DESCRIPTION OF THE TASK:
Using only the entries below, output the lines starting at the one containing "736x454 pixels." and ending at the one containing "Image resolution: width=1221", exactly and inclusive of both, omitting the pictures.

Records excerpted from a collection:
☆ ☆ ☆ ☆ ☆ ☆ ☆

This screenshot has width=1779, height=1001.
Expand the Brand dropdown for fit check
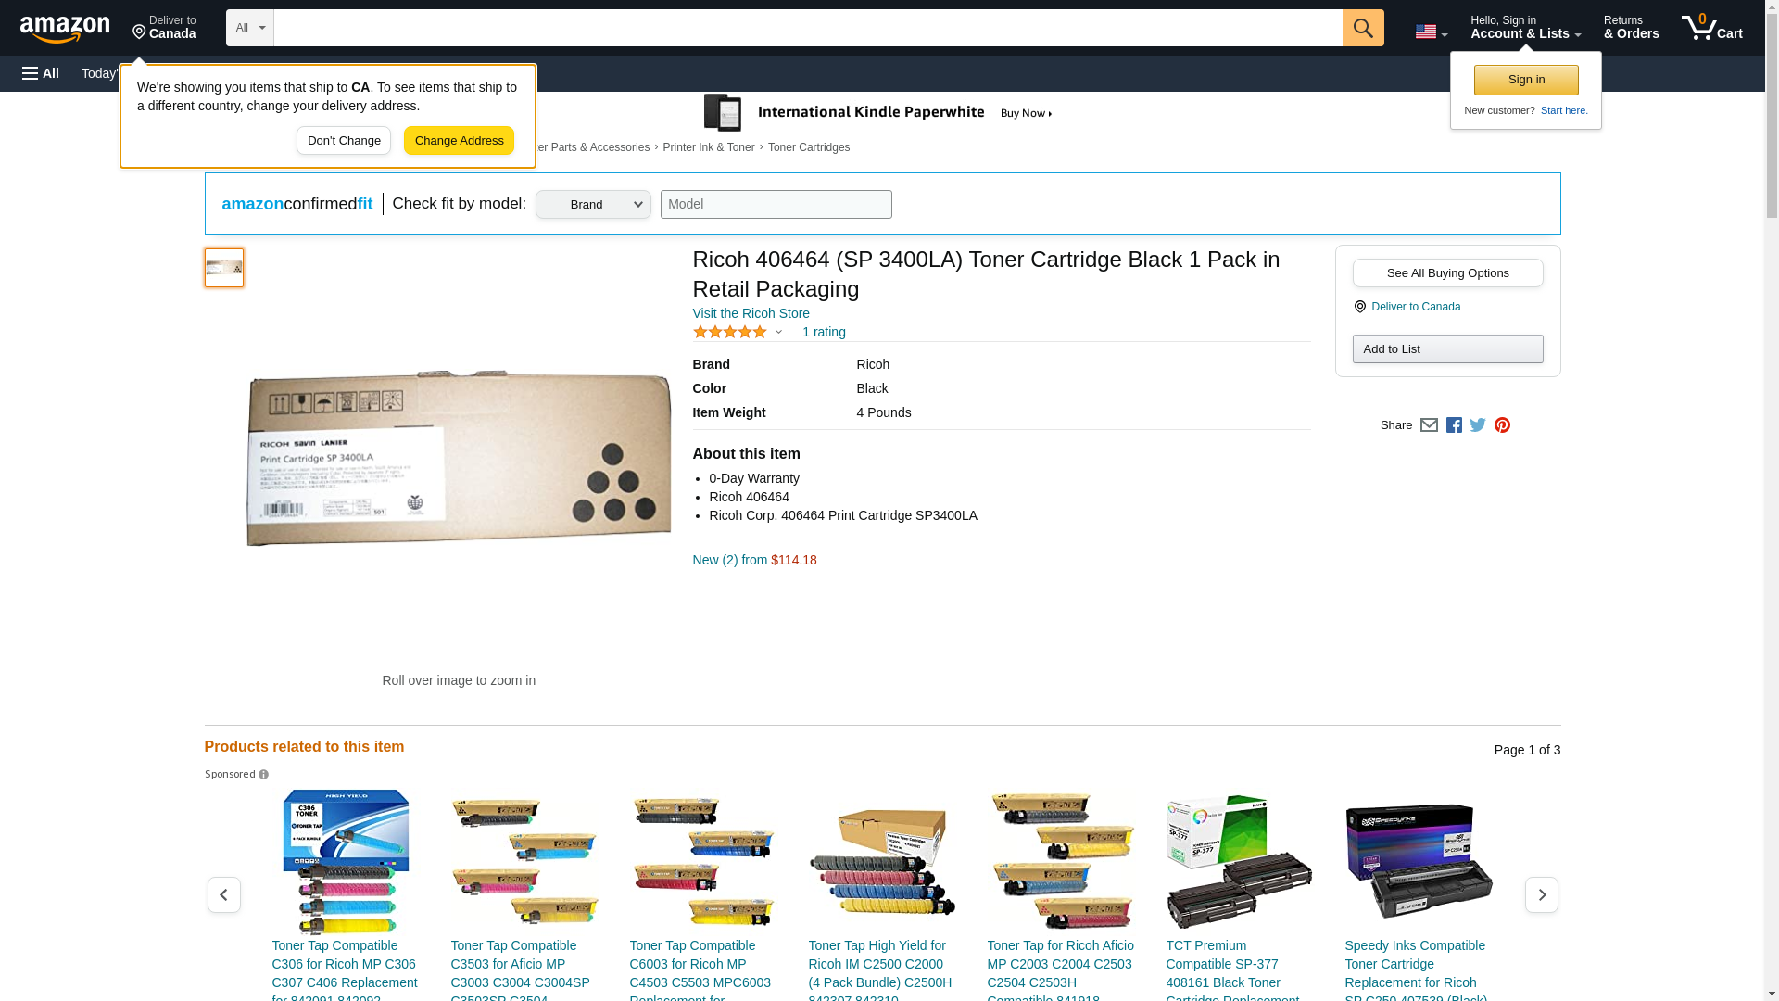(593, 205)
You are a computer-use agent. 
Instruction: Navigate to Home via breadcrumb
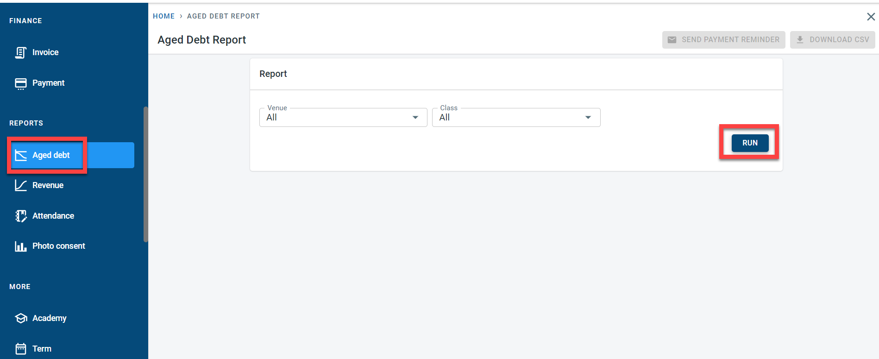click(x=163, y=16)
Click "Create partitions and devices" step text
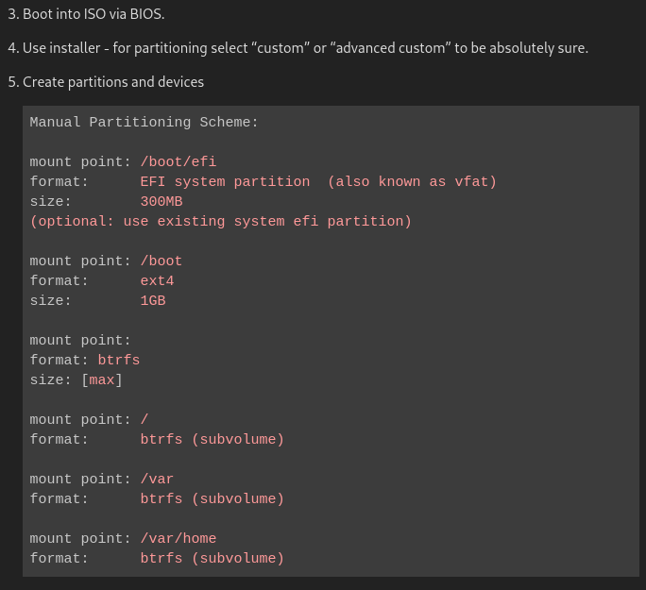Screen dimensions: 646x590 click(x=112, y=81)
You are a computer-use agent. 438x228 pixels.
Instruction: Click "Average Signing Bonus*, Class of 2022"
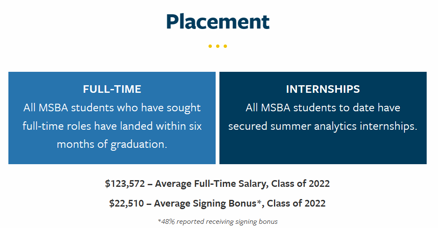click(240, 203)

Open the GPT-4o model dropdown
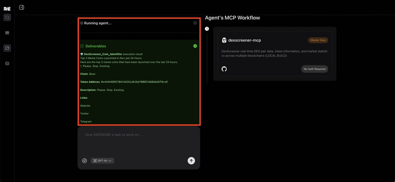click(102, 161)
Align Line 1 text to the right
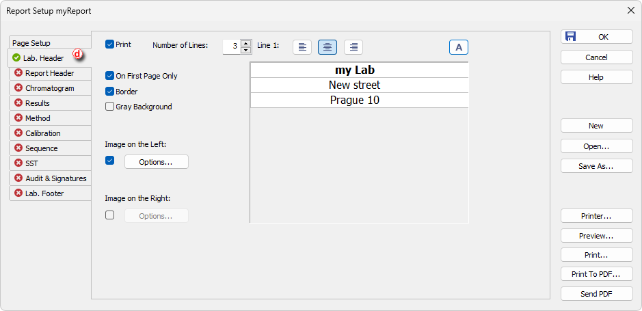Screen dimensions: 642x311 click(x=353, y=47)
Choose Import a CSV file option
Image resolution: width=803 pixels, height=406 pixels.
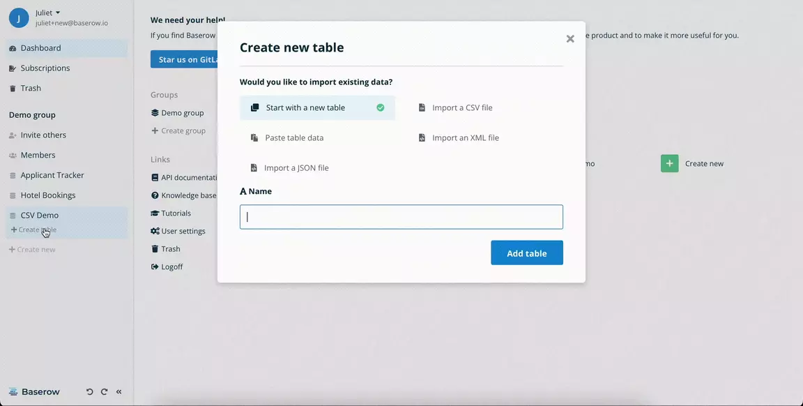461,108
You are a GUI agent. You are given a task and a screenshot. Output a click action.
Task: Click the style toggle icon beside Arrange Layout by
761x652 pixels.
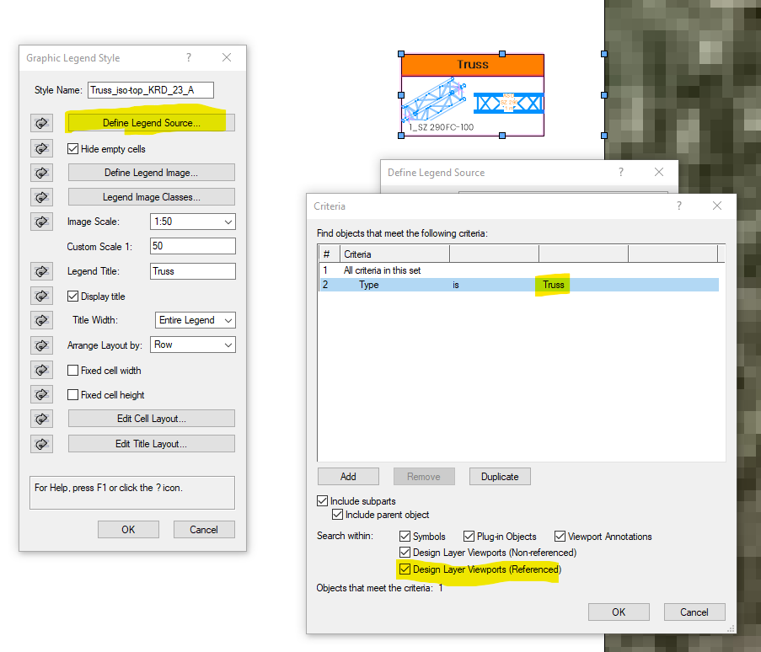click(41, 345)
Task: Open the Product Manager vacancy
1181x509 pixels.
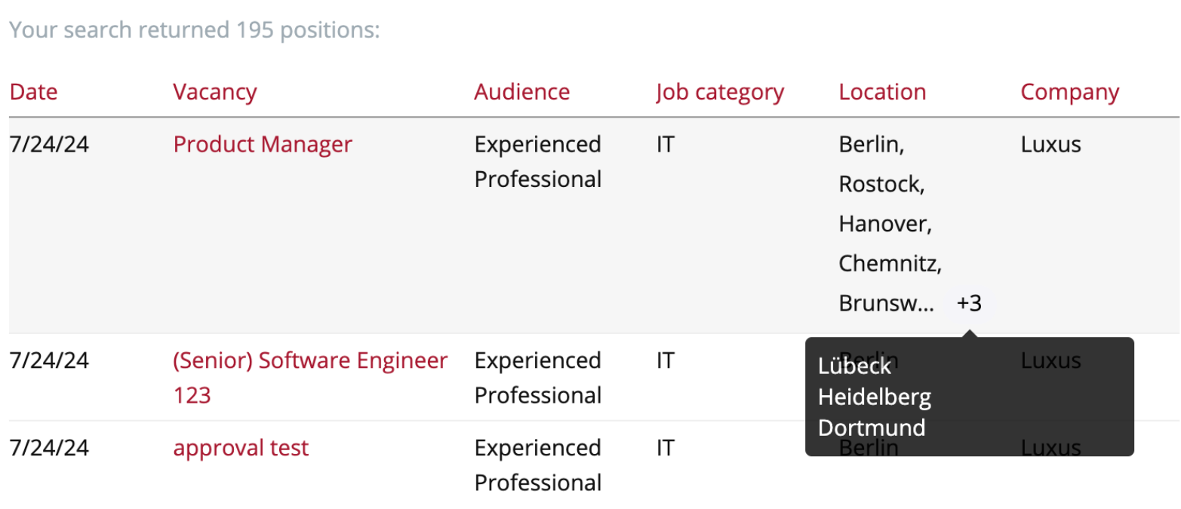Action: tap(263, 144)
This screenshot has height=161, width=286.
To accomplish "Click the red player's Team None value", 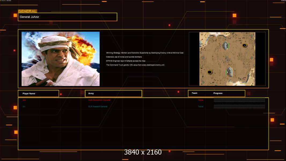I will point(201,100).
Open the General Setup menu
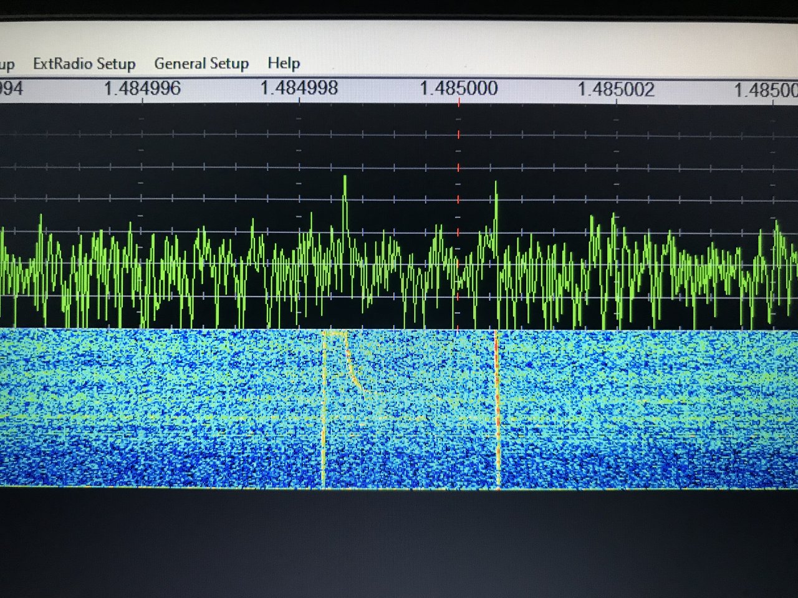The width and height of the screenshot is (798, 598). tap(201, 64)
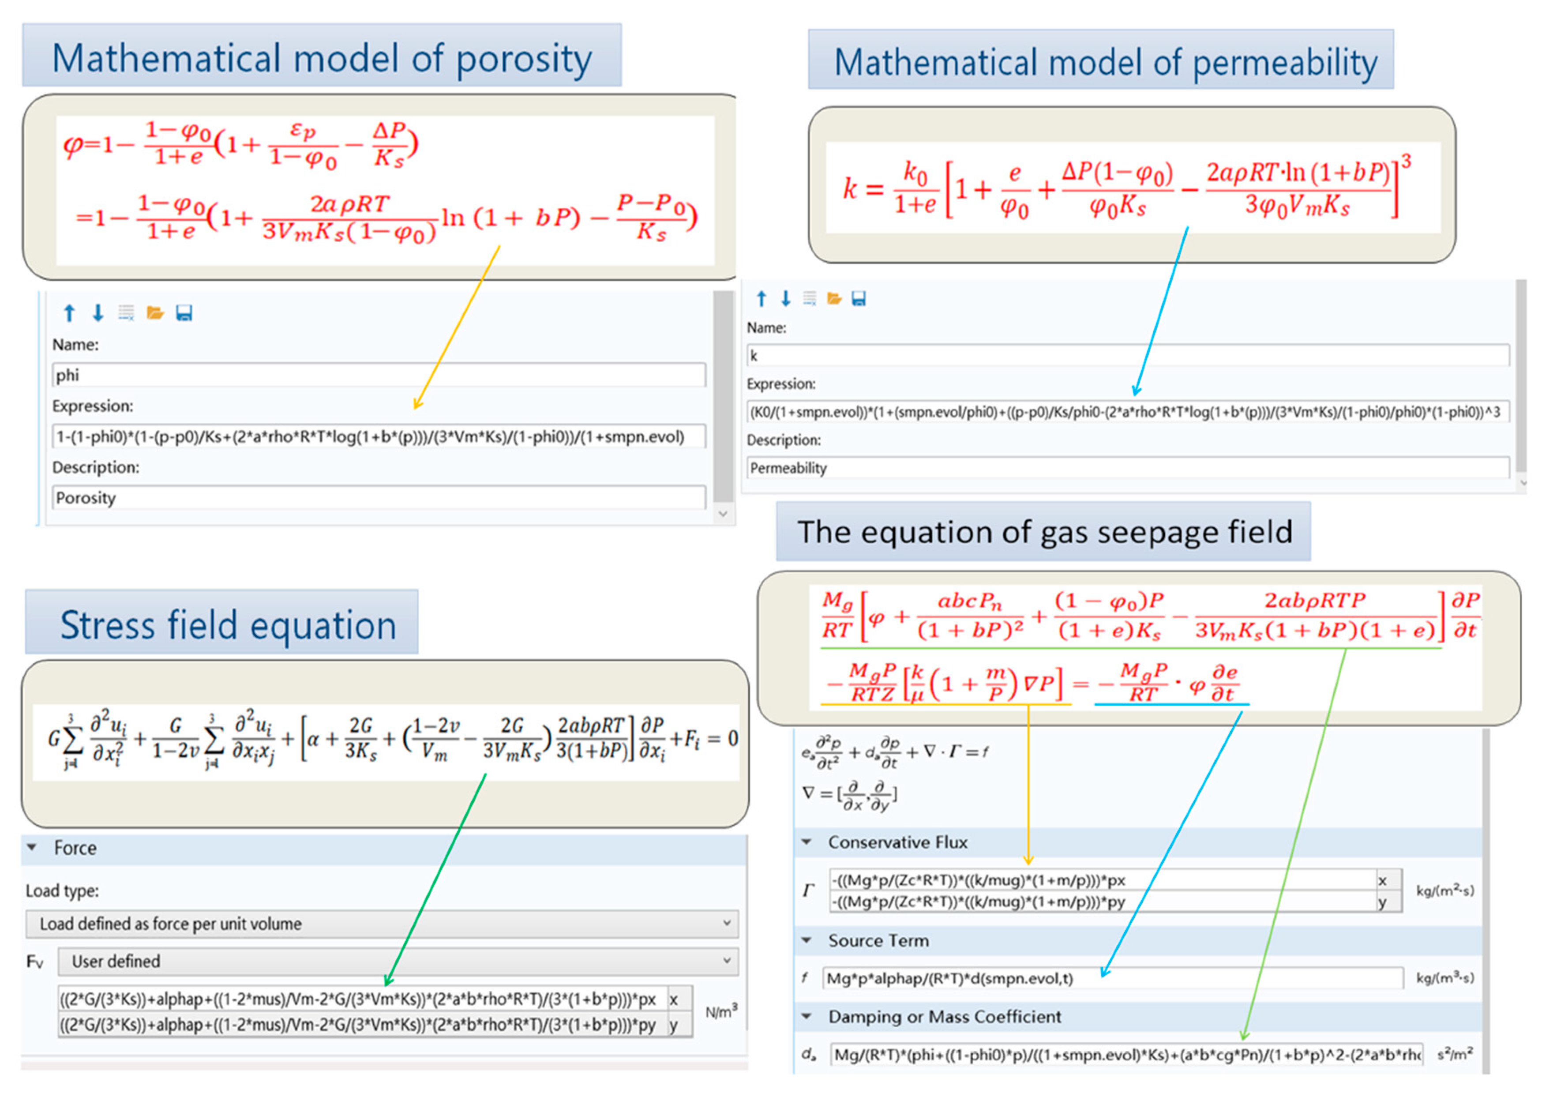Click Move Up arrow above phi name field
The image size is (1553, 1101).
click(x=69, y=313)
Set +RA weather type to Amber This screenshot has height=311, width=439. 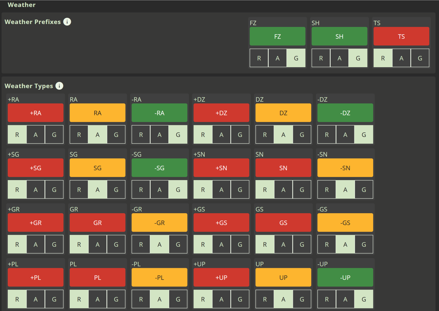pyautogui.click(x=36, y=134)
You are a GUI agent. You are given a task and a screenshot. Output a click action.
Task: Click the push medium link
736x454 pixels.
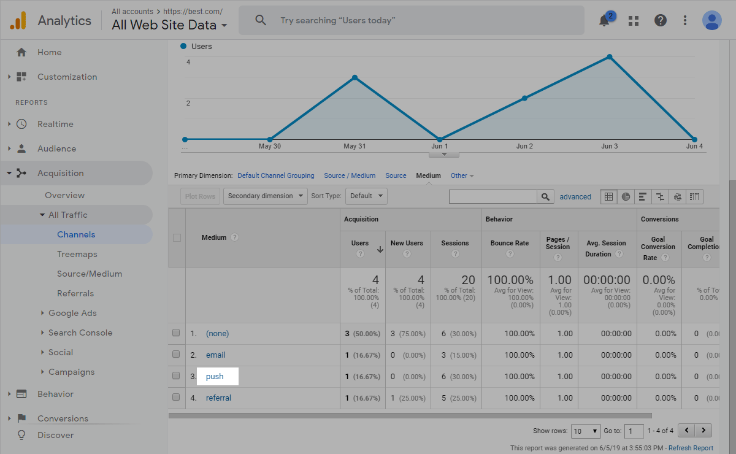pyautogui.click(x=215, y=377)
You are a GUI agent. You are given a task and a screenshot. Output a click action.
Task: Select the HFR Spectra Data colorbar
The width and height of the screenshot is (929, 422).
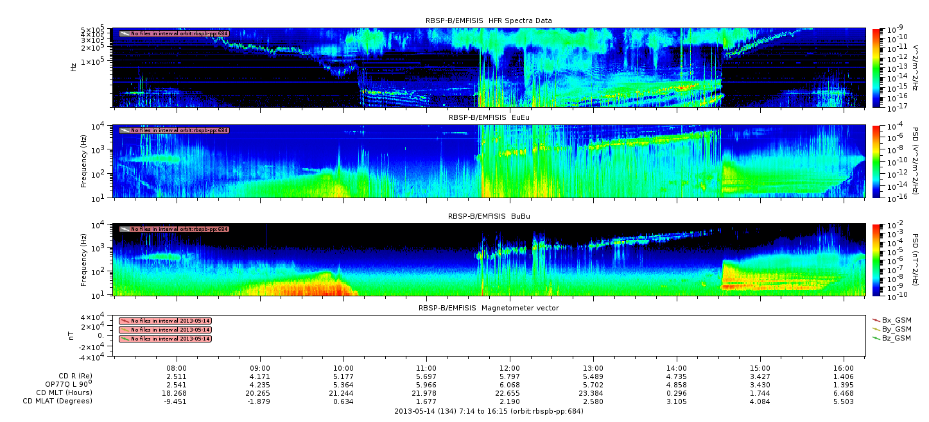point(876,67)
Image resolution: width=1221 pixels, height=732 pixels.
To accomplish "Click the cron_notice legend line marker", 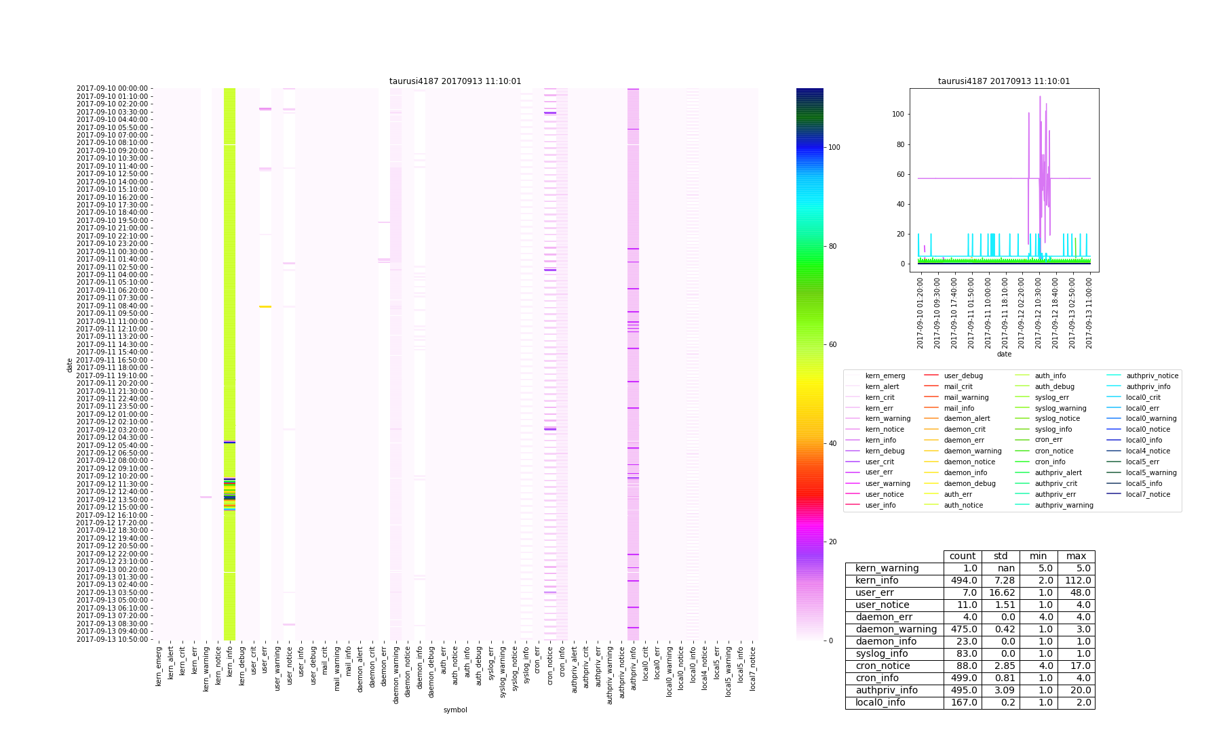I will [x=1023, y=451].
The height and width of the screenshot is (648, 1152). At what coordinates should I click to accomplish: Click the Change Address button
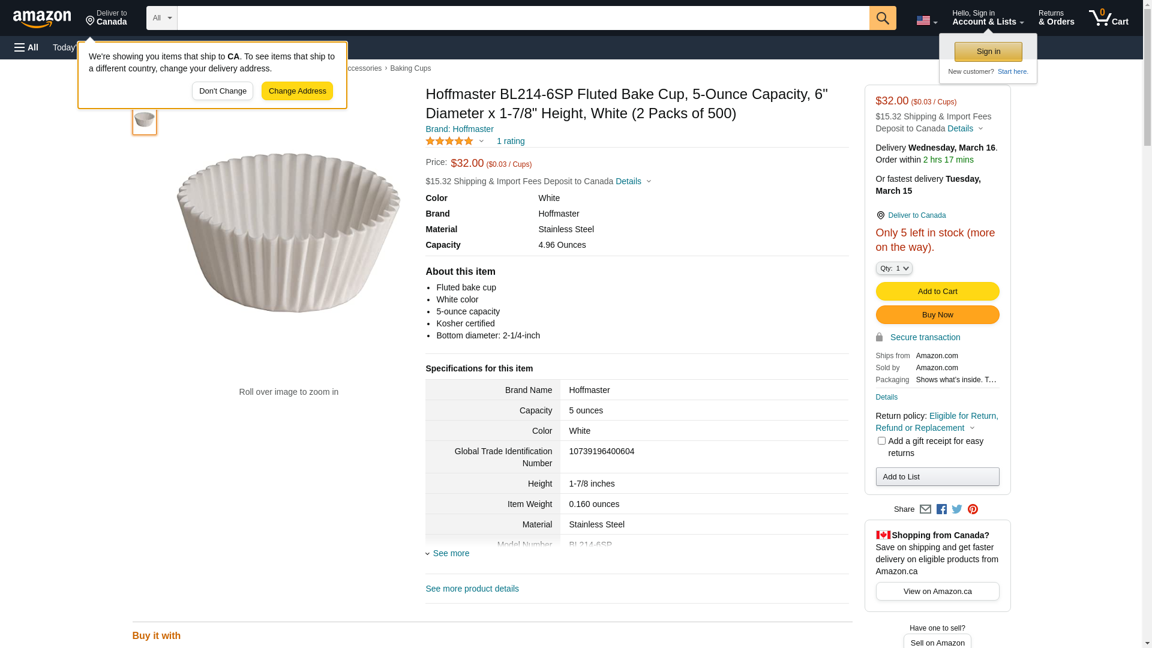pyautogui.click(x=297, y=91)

☆ ☆ ☆ ☆ ☆ ☆ ☆

EXERCISE SOLUTION:
736x454 pixels.
pyautogui.click(x=215, y=377)
You are a GUI agent. You are given a task and a screenshot. Output a click action.
Task: Select the HFR Spectra Data colorbar
The width and height of the screenshot is (929, 422).
point(876,67)
Image resolution: width=1221 pixels, height=732 pixels.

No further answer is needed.